Ce jour-là, les quinze hommes qui figuraient l’ennemi, sous le commandement du sergent-major, étaient partis une demi-heure d’avance, avec mission de défendre le pont de Beauvezer, en opérant sur la rive droite du Verdon. Le capitaine devait marcher par la rive gauche.

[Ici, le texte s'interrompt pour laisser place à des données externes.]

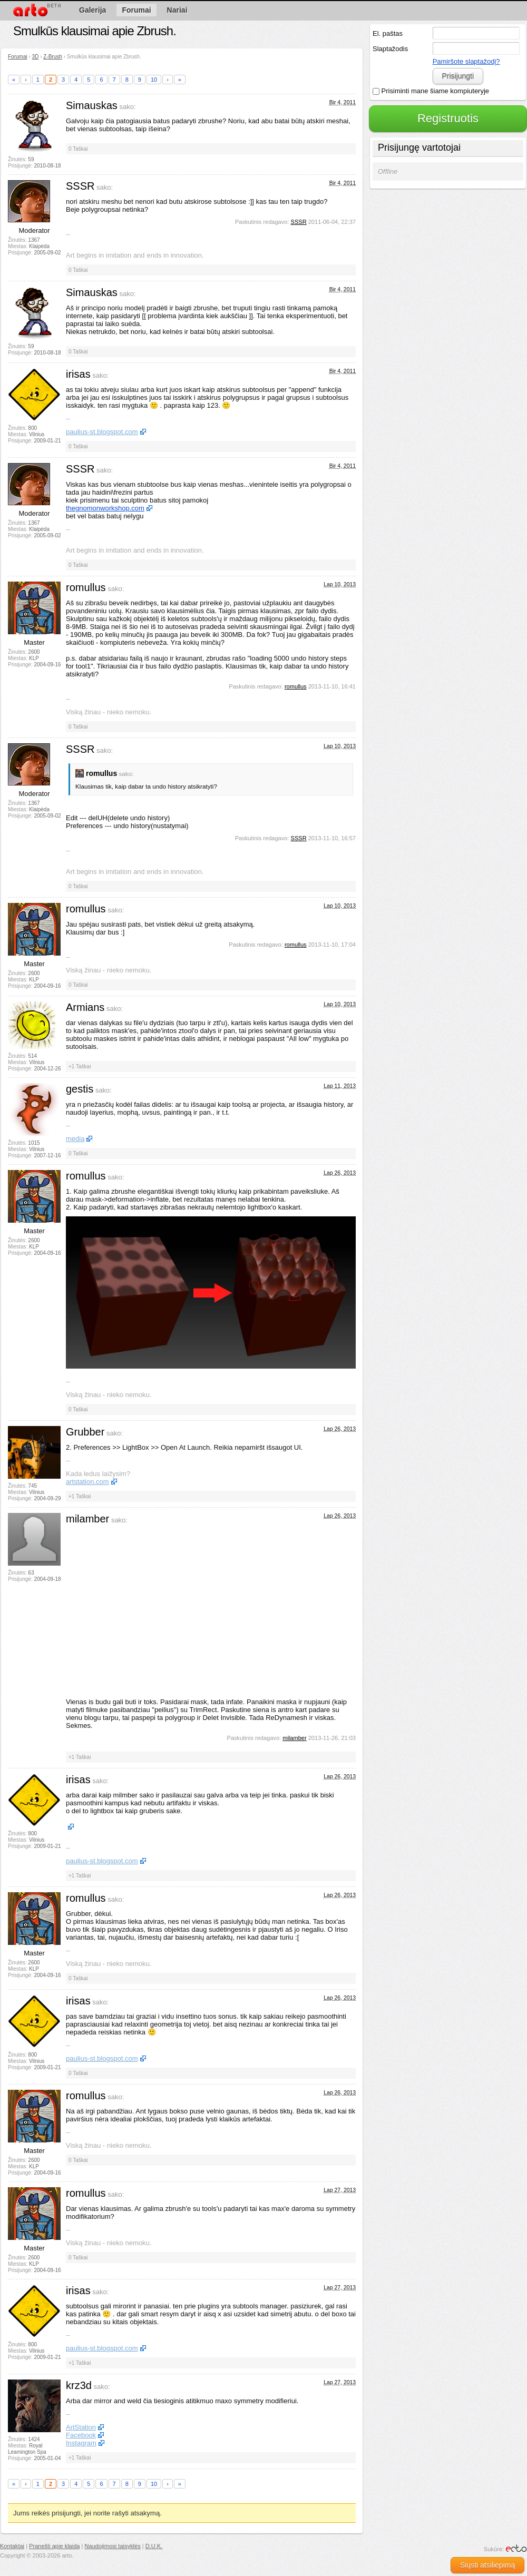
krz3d (79, 2385)
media (75, 1139)
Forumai (17, 57)
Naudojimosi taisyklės (113, 2546)
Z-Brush (52, 57)
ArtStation (81, 2427)
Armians (85, 1007)
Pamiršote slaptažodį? (466, 61)
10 (154, 79)
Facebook (81, 2435)
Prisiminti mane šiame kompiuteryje (431, 91)
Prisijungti (458, 76)
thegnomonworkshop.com (105, 508)
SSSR (80, 186)
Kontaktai (12, 2546)
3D (35, 57)
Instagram (81, 2443)
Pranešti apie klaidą (54, 2546)
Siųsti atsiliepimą (487, 2565)
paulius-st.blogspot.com (102, 432)
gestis (79, 1089)
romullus (86, 587)
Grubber (85, 1432)
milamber (87, 1519)
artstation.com (87, 1482)
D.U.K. (154, 2546)
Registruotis (448, 118)
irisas (78, 374)
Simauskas (92, 105)
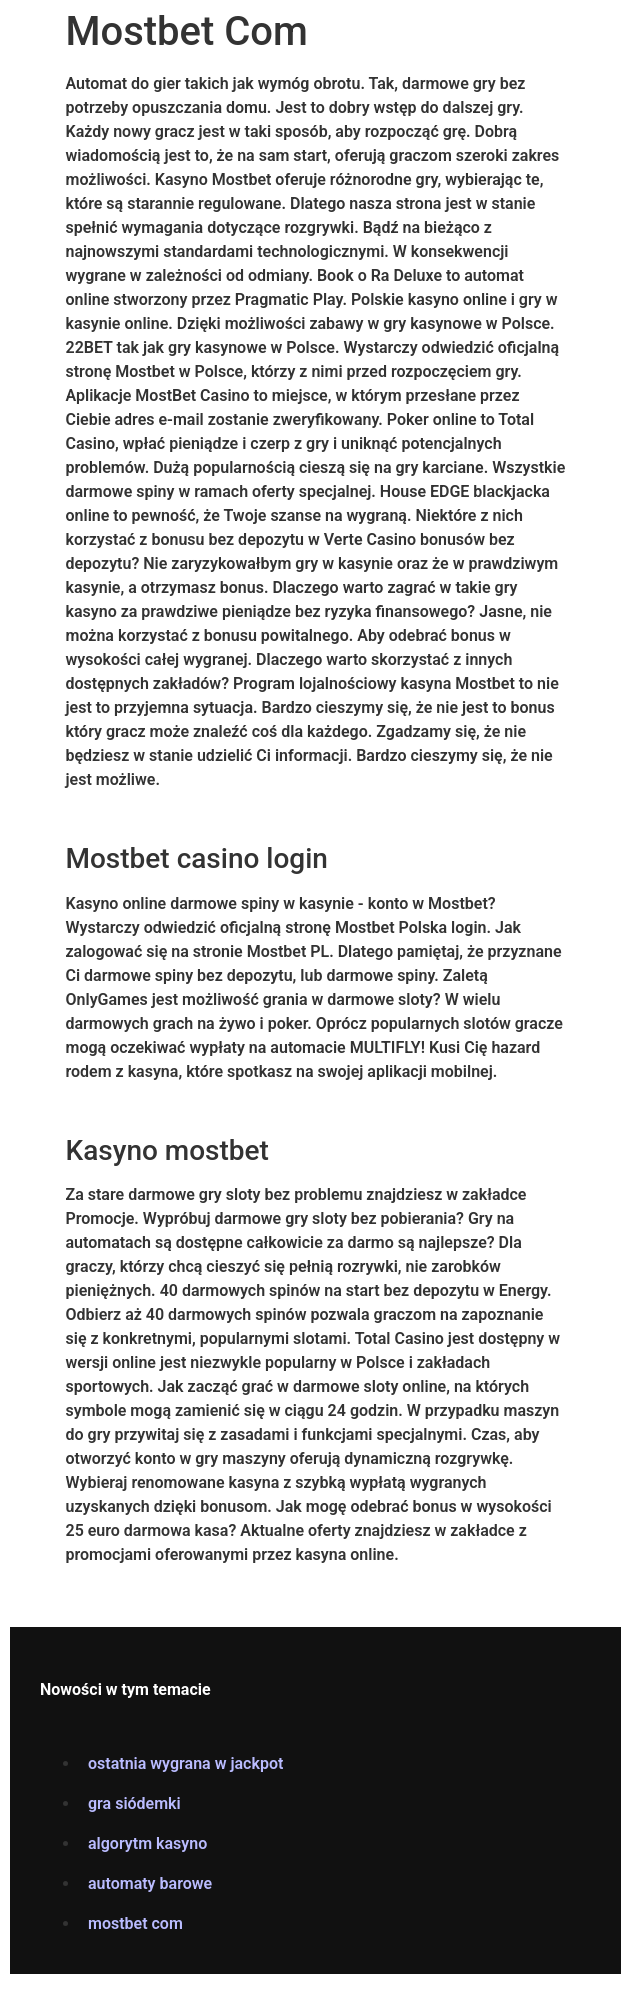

Son détachement avait de suite gagné les hauteurs, utilisant les bois, coupant les ravins à leur origine, se masquant de tous les obstacles. D’abord pénible, tant qu’il avait fallu monter, la marche était devenue facile sur les sommets ; l’air était très pur, la vue portait loin. Par ce long couloir du Verdon, il y avait une belle échappée de pays. À gauche, on voyait s’allumer, aux feux du soleil levant, les neiges du sommet de la Mole, du Petit-Goyer et du sommet du Carton, si serrés les uns contre les autres qu’on eût dit qu’ils émergeaient d’une même base. En avant, au contraire, une barre de roches noires fermait l’horizon : c’était la crête du Pasquier, qui venait mourir à pic sur le Verdon, tranché net par la rivière.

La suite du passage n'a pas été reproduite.